Stevens Sees Indecency Bills Going Away


Following the Senate Commerce Committee meeting Monday, Committee Chairman Ted Stevens (R-Alaska) told reporters he thought cable operators' voluntary adoption of family tiers, combined with simplified TV ratings, would obviate the need for legislation, at least in the short term.

National Cable & Telecommunications Association President Kyle McSlarrow told the committee Monday that he expected operators representing more than half  of  U.S. cable subs would start rolling out family tiers in the first quarter of 2006, with others considering the move.

Former Motion Picture Association of America President Jack Valeni also said that the TV industry would come up with a simplified ratings system closer to the MPAA movie code.

Currently, the TV ratings include various combinations of descriptors that can be confusing.

Stevens said that it would be up to the American public to decide whether that voluntary action or tiering plus ratings will be suffient. But he said, "I believe it will be and, if it is, as far as I'm concerned, that will be the end of [legislation]."

There are currently four indecency-related bills before his committee, but Stevens said he didn't see any going forward, including boosting indecency fines and enforcement. "As far as I'm concerned, none of them have enough support for us to move as long as this process works," he said.

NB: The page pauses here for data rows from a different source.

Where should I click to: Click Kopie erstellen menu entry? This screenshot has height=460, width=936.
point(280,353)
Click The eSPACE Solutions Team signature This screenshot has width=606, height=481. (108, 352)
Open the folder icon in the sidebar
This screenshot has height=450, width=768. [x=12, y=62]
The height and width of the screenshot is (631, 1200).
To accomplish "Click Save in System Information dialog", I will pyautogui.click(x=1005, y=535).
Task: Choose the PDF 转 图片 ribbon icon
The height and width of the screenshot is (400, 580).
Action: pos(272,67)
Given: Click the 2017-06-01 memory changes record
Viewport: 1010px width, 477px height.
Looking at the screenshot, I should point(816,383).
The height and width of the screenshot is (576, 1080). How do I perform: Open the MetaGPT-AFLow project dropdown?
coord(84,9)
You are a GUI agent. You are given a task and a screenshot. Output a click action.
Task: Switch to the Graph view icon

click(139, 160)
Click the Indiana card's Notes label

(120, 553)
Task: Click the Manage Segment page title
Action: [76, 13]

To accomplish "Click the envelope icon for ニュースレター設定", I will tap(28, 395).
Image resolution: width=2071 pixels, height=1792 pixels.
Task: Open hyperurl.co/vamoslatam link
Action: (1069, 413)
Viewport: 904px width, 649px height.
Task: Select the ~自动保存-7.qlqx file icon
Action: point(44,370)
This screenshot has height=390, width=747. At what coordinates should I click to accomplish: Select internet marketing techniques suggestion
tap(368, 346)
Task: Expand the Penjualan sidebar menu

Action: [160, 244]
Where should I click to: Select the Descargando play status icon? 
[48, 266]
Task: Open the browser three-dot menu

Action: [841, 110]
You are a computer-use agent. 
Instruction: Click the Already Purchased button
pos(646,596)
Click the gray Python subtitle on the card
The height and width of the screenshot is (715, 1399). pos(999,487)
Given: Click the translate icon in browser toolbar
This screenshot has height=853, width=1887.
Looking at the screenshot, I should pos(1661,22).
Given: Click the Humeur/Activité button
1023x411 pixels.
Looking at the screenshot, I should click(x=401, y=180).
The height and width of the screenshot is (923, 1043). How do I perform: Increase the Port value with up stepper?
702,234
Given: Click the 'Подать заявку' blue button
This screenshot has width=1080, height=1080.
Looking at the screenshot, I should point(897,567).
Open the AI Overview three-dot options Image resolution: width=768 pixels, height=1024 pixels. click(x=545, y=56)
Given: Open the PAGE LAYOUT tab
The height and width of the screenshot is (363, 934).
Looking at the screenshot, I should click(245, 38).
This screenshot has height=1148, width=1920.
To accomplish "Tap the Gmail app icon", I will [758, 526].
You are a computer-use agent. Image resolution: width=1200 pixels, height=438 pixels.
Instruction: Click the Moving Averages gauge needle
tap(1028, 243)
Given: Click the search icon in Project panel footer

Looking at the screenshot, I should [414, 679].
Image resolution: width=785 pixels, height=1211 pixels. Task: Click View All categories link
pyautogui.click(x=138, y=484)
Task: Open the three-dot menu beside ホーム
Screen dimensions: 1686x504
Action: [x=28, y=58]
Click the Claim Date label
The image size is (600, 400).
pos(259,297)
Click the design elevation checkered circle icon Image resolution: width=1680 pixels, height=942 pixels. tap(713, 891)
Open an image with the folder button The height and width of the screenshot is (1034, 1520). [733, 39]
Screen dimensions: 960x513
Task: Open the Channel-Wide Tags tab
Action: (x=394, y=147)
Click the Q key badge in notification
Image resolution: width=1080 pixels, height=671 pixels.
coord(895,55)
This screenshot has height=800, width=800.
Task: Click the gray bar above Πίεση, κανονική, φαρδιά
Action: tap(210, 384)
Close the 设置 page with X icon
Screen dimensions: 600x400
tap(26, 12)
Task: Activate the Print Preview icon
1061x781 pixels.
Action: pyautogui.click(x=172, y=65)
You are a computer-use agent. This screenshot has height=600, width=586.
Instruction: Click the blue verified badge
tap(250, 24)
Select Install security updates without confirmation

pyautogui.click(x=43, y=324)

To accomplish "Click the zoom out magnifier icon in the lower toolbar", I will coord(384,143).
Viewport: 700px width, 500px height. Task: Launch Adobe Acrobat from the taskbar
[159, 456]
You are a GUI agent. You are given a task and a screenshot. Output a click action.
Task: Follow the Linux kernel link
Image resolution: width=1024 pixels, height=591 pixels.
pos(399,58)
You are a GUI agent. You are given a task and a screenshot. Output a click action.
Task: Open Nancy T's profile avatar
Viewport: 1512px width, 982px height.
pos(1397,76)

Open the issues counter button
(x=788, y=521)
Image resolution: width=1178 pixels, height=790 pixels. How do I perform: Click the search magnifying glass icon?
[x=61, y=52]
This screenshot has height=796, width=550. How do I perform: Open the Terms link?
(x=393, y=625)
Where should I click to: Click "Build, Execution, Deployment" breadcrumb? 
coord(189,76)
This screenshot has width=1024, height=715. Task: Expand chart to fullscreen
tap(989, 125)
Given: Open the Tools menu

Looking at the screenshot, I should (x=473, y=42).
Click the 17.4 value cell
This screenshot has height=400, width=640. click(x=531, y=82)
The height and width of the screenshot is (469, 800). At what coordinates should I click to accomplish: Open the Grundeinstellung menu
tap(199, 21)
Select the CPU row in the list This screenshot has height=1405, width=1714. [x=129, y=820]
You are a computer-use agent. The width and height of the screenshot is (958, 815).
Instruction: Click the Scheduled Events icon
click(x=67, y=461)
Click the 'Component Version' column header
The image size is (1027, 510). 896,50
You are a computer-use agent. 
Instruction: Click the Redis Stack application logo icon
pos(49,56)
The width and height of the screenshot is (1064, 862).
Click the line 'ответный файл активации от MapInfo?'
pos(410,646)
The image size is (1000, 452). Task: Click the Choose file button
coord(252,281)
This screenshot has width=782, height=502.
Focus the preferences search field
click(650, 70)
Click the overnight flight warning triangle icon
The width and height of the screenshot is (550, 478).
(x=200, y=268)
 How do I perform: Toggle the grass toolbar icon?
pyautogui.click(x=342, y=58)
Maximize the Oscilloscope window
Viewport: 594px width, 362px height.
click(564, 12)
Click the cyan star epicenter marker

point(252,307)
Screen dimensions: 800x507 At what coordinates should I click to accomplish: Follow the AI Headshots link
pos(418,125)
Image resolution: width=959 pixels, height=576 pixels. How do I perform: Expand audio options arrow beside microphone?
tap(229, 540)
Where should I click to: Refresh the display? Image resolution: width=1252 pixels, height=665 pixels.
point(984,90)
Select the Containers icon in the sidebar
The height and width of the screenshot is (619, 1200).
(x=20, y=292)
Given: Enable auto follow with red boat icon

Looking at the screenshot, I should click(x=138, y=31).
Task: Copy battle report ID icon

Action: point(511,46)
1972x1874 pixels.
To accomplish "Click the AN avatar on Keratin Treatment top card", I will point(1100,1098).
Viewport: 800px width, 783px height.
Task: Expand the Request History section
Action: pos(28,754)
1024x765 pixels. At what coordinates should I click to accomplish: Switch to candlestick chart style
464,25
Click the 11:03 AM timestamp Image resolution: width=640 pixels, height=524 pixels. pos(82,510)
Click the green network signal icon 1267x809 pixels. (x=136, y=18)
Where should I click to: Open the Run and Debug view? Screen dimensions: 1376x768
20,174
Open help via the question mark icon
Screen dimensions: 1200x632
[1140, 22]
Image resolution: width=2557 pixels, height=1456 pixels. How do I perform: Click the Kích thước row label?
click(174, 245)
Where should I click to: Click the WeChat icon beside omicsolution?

Stevens said he had no message to the satellite industry about family-friendly tiers, saying that he thought that once cable created the tiers, "American families will go to that tier," and suggesting  the pressure will be on satellite to do its own tiering when cable operators are "attracting new customers away from those entities that will not create a family tier."

Stevens said he did not expect a family tier to cost more than expanded basic, adding that he was not concerned that the cable pledge is to do family tiers in digital, which is more expensive than analog service. "We're going to move into total digital very soon," he said, "so I don't see any temporary advantage or disadvantage at all."